Die Hypophyse oder auch Hirnanhangdrüse ist  eine Hormondrüse. Sie ist etwa erbsengroß und befindet sich auf einer gedachten Linie, die von der Nase aus
schräg nach oben ins Schädelinnere führt.

Die Hypophyse regelt eine Menge Hormonkreisläufe im Körper. Sie ist z. B. verantwortlich für Wachstum, Stresshormone, Schilddrüsenhormone und
Geschlechtshormone.
Hypophysenadenome, also Geschwulste der Hypophyse kommen gar nicht einmal so selten vor. Wenn sie sehr klein bleiben und nicht hormon-aktiv sind, stören sie gar nicht weiter.

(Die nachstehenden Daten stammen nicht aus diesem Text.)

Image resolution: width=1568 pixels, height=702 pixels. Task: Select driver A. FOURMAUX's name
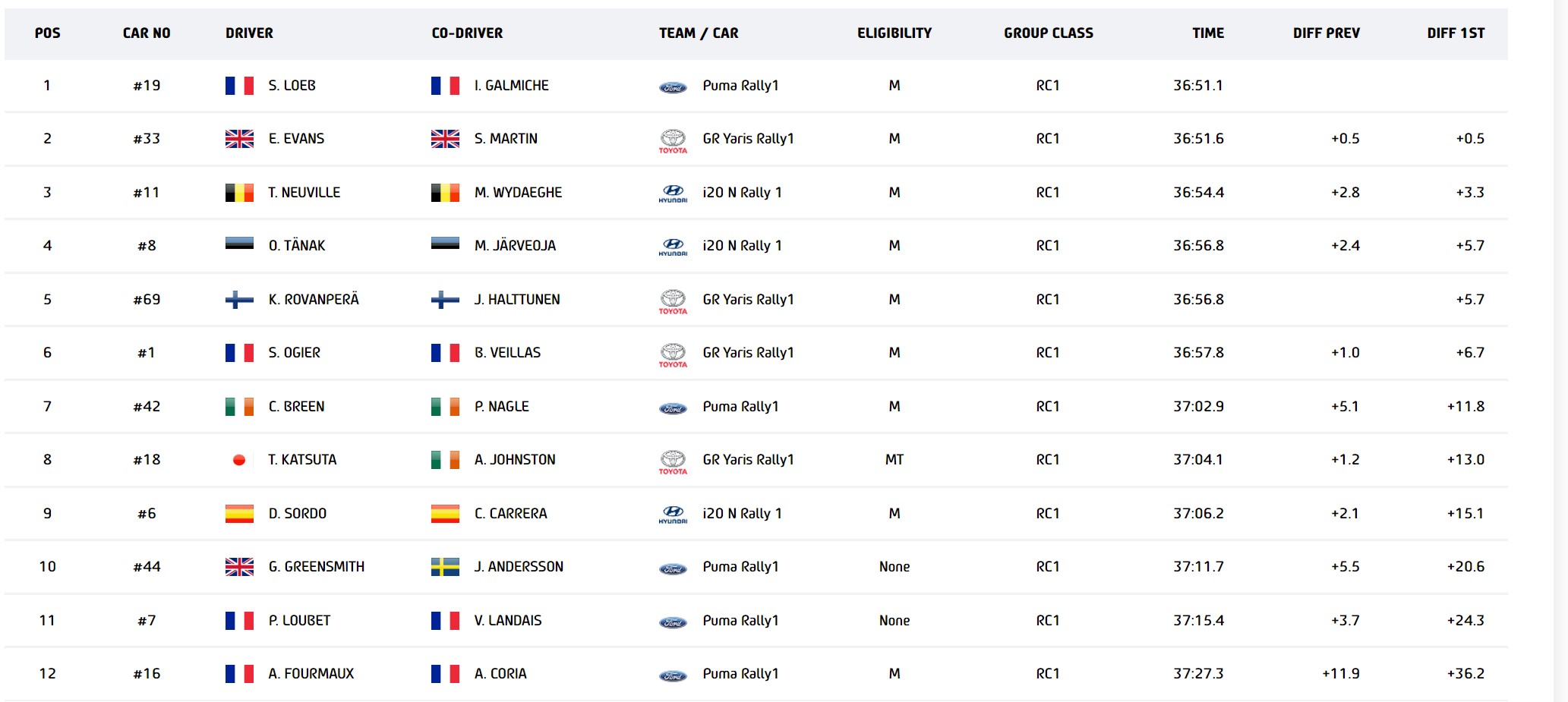(311, 674)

Mein Tumor war schon ziemlich groß, als er entdeckt wurde, 2 cm – ein richtiger „Oschi“, wie meine Ärztin sagte.

Und er bringt die Hypophyse dazu, TSH zu produzieren, ein Hormon, das wiederum die Schilddrüse stimuliert. Ich war also schon ziemlich viele Jahre mit einer Schilddrüsenüberfunktion herumgelaufen. Wenn man das gewöhnt ist, fällt es nicht großartig auf. Ich dachte, Herzrasen,
Nervosität und Schlaflosigkeit gehören zum Leben dazu.

Erst als ich praktisch ständig Migräne hatte und nicht mal mehr ein Stockwerk raufsteigen konnte, ohne zu schnaufen, kam mir der Gedanke, dass vielleicht irgendetwas mit mir nicht stimmen könnte.

Um anderen Patienten, die vielleicht gerade erst ihre Diagnose erhalten haben und sich verständlicherweise etwas fürchten, Informationen zu liefern und ein wenig Mut zu machen, schreibe ich hier über die Entdeckung und den Verlauf der Behandlung meines Tumors.